Throughout Hollywood history, the swords and sandals epic has gone through ups and downs. It was once one of the biggest genres in the movie business, with films like Spartacus, Jason and the Argonauts, and Ben-Hur giving audiences widescreen drama and spectacle as they watched heroic warriors engage in epic battles and mythical adventures.

Over the years, other genres replaced these epics in terms of visual spectacle, such as the disaster movie, the historical epic, or even the dreaded superhero film. However, occasionally, a swords and sandals movie broke through, such as Gladiator, Zack Snyder’s 300, or the 2010 remake of Clash of the Titans. They haven’t been anywhere near as prevalent as they once were for many years, though, and we reckon they’re primed for a comeback.

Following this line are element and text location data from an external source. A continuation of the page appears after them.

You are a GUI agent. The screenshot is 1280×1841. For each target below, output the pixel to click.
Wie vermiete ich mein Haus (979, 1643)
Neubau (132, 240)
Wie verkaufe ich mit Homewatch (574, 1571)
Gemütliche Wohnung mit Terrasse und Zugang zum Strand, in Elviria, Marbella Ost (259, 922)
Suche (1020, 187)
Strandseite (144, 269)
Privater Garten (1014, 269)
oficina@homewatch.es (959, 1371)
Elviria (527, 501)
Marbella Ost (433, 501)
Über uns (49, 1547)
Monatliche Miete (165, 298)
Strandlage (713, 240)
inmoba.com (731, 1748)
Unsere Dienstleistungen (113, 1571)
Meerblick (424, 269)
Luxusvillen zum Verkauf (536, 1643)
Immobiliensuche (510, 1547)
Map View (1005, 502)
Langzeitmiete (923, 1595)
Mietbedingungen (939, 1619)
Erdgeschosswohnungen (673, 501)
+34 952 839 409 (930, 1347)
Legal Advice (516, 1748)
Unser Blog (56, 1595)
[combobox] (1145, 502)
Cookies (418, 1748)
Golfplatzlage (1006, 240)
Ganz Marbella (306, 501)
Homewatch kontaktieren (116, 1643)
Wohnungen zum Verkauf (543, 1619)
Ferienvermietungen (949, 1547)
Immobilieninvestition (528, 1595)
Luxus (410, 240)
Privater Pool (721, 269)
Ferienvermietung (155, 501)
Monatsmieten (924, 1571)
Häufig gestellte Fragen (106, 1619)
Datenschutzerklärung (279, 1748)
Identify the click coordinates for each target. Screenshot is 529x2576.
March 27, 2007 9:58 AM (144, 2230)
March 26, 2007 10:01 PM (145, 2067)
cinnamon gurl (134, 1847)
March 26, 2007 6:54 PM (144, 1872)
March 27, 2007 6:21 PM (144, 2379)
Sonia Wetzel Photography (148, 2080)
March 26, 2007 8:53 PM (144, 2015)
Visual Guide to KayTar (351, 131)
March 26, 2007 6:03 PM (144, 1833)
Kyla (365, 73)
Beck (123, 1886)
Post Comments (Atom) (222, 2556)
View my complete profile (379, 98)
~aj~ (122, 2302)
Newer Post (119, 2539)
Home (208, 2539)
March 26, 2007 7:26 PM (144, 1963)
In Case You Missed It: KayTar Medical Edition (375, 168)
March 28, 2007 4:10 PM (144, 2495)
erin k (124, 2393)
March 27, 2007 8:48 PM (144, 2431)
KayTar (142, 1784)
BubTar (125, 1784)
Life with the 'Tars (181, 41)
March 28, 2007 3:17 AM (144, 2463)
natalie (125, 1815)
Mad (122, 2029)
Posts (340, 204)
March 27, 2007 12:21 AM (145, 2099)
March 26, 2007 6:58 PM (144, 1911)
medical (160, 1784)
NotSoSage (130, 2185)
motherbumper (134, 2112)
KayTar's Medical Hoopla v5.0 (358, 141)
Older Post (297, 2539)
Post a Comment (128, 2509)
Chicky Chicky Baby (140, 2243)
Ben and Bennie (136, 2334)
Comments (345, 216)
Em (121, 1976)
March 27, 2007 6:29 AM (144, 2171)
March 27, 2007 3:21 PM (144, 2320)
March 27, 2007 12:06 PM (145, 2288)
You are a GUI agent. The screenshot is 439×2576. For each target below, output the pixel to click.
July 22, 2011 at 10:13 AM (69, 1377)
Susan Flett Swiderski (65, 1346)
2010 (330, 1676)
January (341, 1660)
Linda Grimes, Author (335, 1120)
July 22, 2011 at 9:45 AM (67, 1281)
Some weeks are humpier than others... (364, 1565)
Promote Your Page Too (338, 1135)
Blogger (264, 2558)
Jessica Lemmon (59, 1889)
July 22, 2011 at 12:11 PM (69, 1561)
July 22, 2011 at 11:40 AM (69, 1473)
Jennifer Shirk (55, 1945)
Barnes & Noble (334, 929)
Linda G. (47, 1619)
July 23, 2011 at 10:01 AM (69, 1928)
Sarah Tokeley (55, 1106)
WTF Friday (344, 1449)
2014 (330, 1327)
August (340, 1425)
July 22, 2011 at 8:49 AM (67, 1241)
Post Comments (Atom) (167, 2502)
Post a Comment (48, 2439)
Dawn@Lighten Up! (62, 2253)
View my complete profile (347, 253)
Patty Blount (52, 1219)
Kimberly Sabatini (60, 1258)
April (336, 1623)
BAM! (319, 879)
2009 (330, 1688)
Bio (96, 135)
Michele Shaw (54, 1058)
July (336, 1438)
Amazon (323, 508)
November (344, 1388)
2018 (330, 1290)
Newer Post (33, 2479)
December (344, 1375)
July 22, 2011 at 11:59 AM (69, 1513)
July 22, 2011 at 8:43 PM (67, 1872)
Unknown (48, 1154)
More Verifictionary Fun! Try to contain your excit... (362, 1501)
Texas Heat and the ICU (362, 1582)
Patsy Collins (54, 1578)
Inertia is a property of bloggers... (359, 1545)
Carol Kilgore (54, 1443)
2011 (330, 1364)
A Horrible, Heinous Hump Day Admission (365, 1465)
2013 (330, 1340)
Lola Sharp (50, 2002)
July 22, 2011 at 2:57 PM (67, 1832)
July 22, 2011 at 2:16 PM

In an ideal world, Ridley Scott’s Gladiator II will be the siren song for Hollywood to realise there’s still money in the swords and sandals genre. OK, Scott’s long-awaited sequel was no masterpiece, but it still satisfied the primal urge we all have to watch sharks eat sword-wielding gladiators in a flooded Colosseum, so that’s got to count for something. And hey, something has to fight back against the glut of cape and cowl movies. It might as well be burly warriors in loincloths.

Courtroom dramas

Jack Nicholson - A Few Good Men - Lieutenant Colonel Matthew Markinson - 1992

In 2024, one of the purest joys at my local multiplex was watching Clint Eastwood’s Juror #2, a low-key courtroom drama that felt simultaneously old-fashioned and brand-new. You see, the courtroom drama – and the legal thriller as a whole – hasn’t been anywhere near the big screen for many years. In fact, in the 2020s, I can’t think of another courtroom drama that hit cinemas, and the ’10s were slim pickings, with only Mark Ruffalo’s Dark Waters, Robert Downey Jr’s The Judge, and Matthew McConaughey’s The Lincoln Lawyer escaping streaming purgatory.

This is a far cry from the ’80s and ’90s, when courtroom dramas were often the blockbusters of their day. Films like Jagged Edge, A Few Good Men, The Firm, The Client, A Time To Kill, Primal Fear and The Rainmaker raked in money at the box office while giving audiences finely-honed potboiler plots that probably bore very little resemblance to real-life lawyering, but were damn sure entertaining to watch.

Once again, in recent years, the legal thriller has been restricted to television, with the Jake Gyllenhaal AppleTV+ version of Presumed Innocent being a good example. A couple of years ago, Jamie Foxx and Tommy Lee Jones starred in The Burial, a strong example of the genre, yet its fate was to languish on Prime Video. Bottom line: we need to hear “Objection!” and “Sustained!” more on the big screen. Somebody please make that happen.

Romantic comedies

The secret behind the ‘When Harry Met Sally’ orgasm scene

Ah, the rom-com. Once one of the most beloved, bankable genres in movies, in recent years, fans have been living off scraps that turn up with minimal fanfare on streaming services. However, while films like Shotgun Wedding, The Kissing Booth, Happiest Season, and Always Be My Maybe can scratch an itch, they’re not in the same league as those that defined the genre in the ’90s.

Sure, you can watch Meg Ryan and David Duchovny go through the motions in What Happens Later and enjoy it well enough, but it’s a world away from Ryan’s heyday in When Harry Met Sally or Sleepless in Seattle. You can get a slight nostalgic glow from watching Keanu Reeves and Winona Ryder struggle through the subpar Destination Wedding, and you can try to pretend that Will Ferrell and Reese Witherspoon’s You’re Cordially Invited isn’t an abysmal motion picture, but soon reality will set in.

So, how can rom-coms regain their place in the upper echelon of movie genres? Well, first of all, audiences need to vote with their wallets when a rom-com does miraculously make it into cinemas. Anyone but You and Ticket to Paradise both made very healthy amounts in recent years, which is a great start, but maybe the young stars of the former – Sydney Sweeney and Glen Powell – need to make another movie or two together to convince the Hollywood suits that there’s truly gold in them rom-com hills.